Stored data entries

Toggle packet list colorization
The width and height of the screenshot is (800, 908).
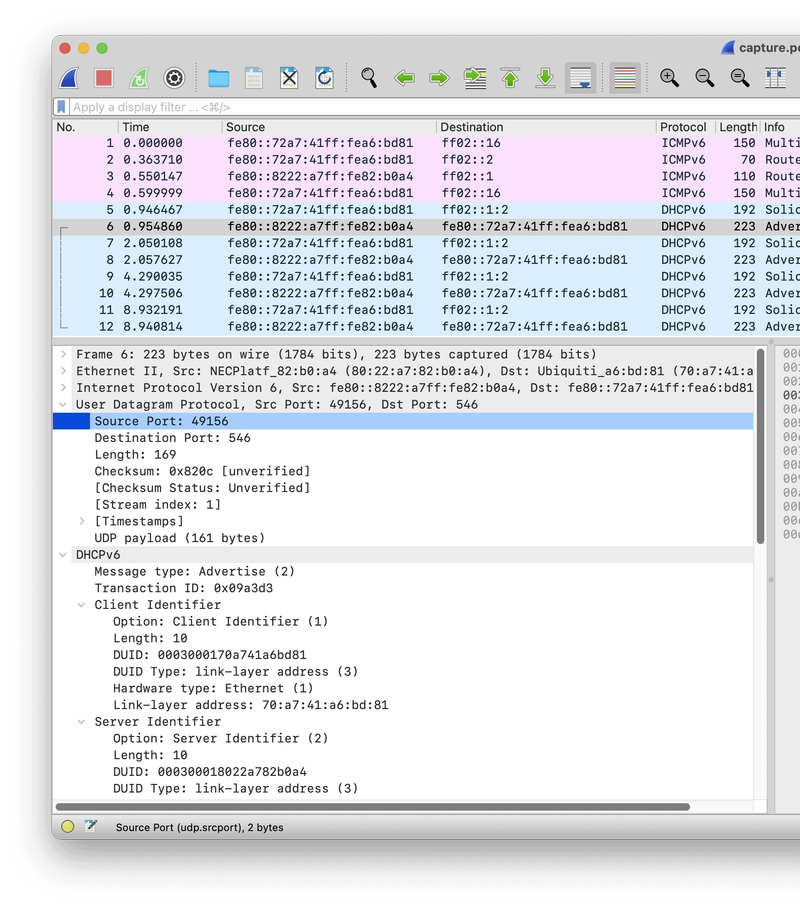[x=625, y=78]
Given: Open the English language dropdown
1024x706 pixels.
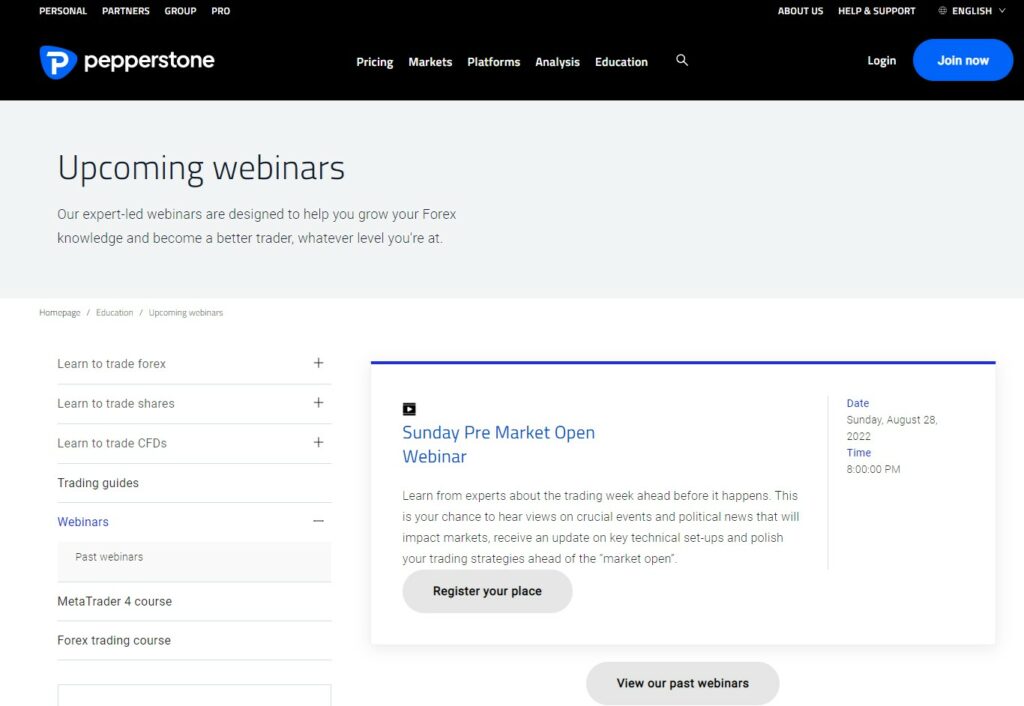Looking at the screenshot, I should [x=977, y=11].
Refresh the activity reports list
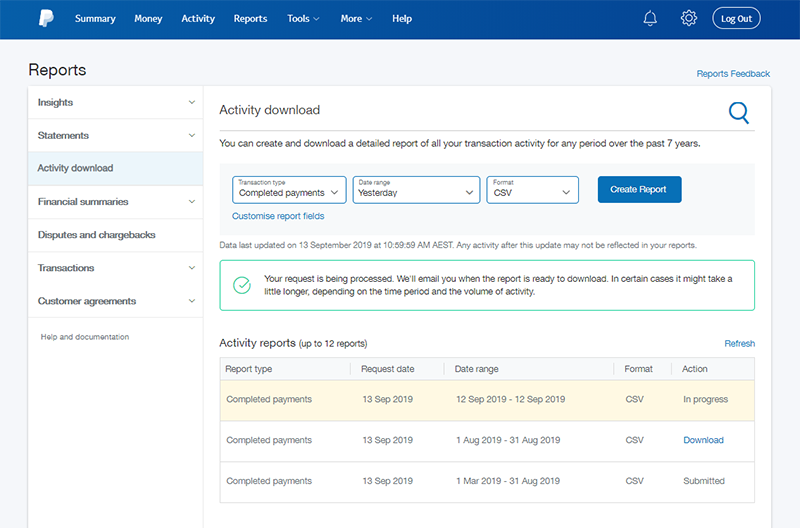The height and width of the screenshot is (528, 800). (739, 343)
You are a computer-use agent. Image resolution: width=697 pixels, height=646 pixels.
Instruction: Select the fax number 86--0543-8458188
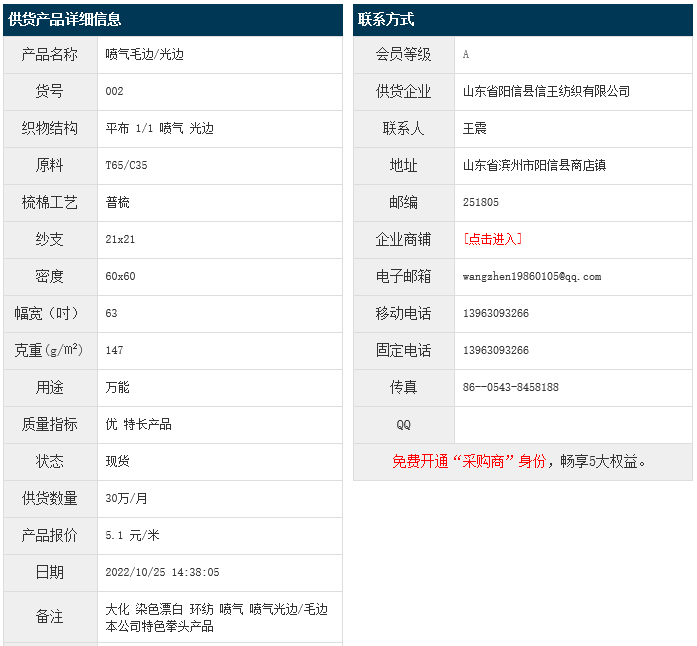(510, 387)
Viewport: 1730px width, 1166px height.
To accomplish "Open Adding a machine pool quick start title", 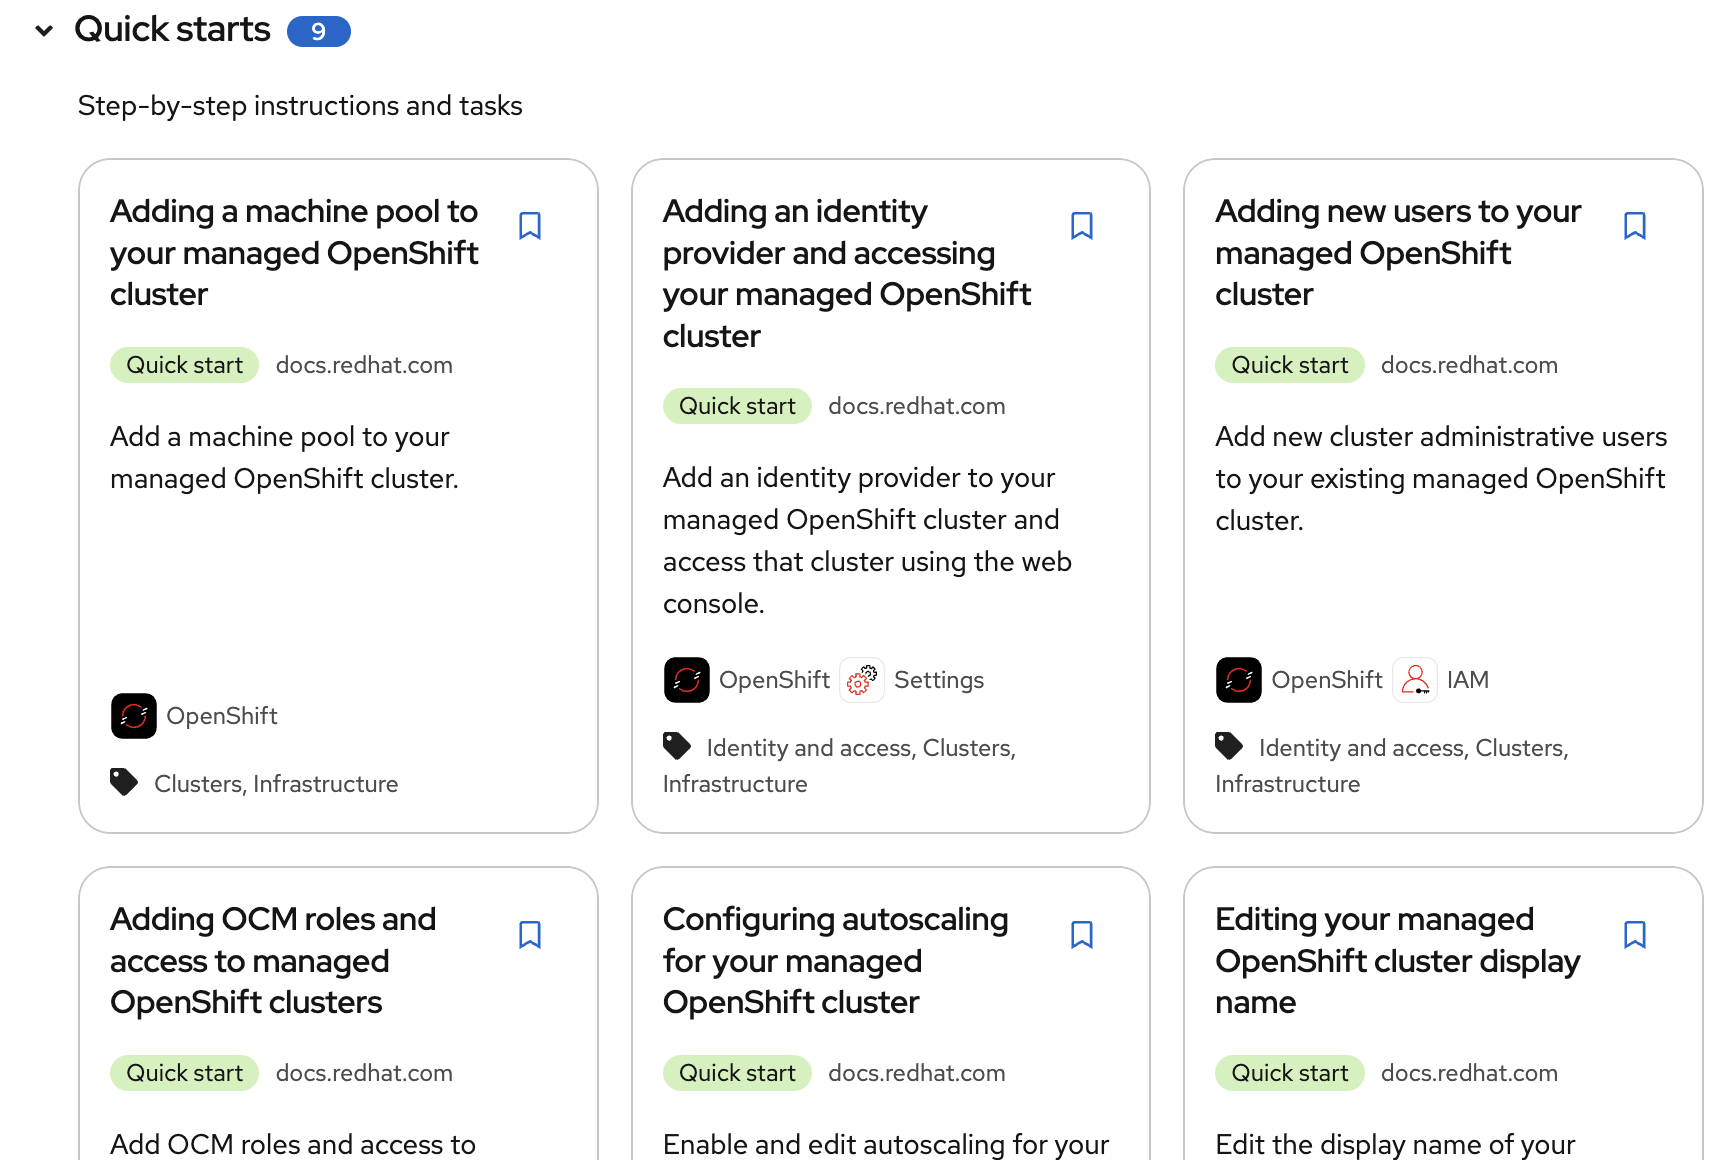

### What you are asked to do:
Set the entries down exactly, but not the pictures.

### Result:
Toggle packet list colorization
The width and height of the screenshot is (800, 908).
[x=625, y=78]
Given: Open the English language dropdown
1024x706 pixels.
Looking at the screenshot, I should [x=977, y=11].
Refresh the activity reports list
The height and width of the screenshot is (528, 800). (739, 343)
You are a computer-use agent. Image resolution: width=697 pixels, height=646 pixels.
Instruction: Select the fax number 86--0543-8458188
(510, 387)
Viewport: 1730px width, 1166px height.
To accomplish "Open Adding a machine pool quick start title", 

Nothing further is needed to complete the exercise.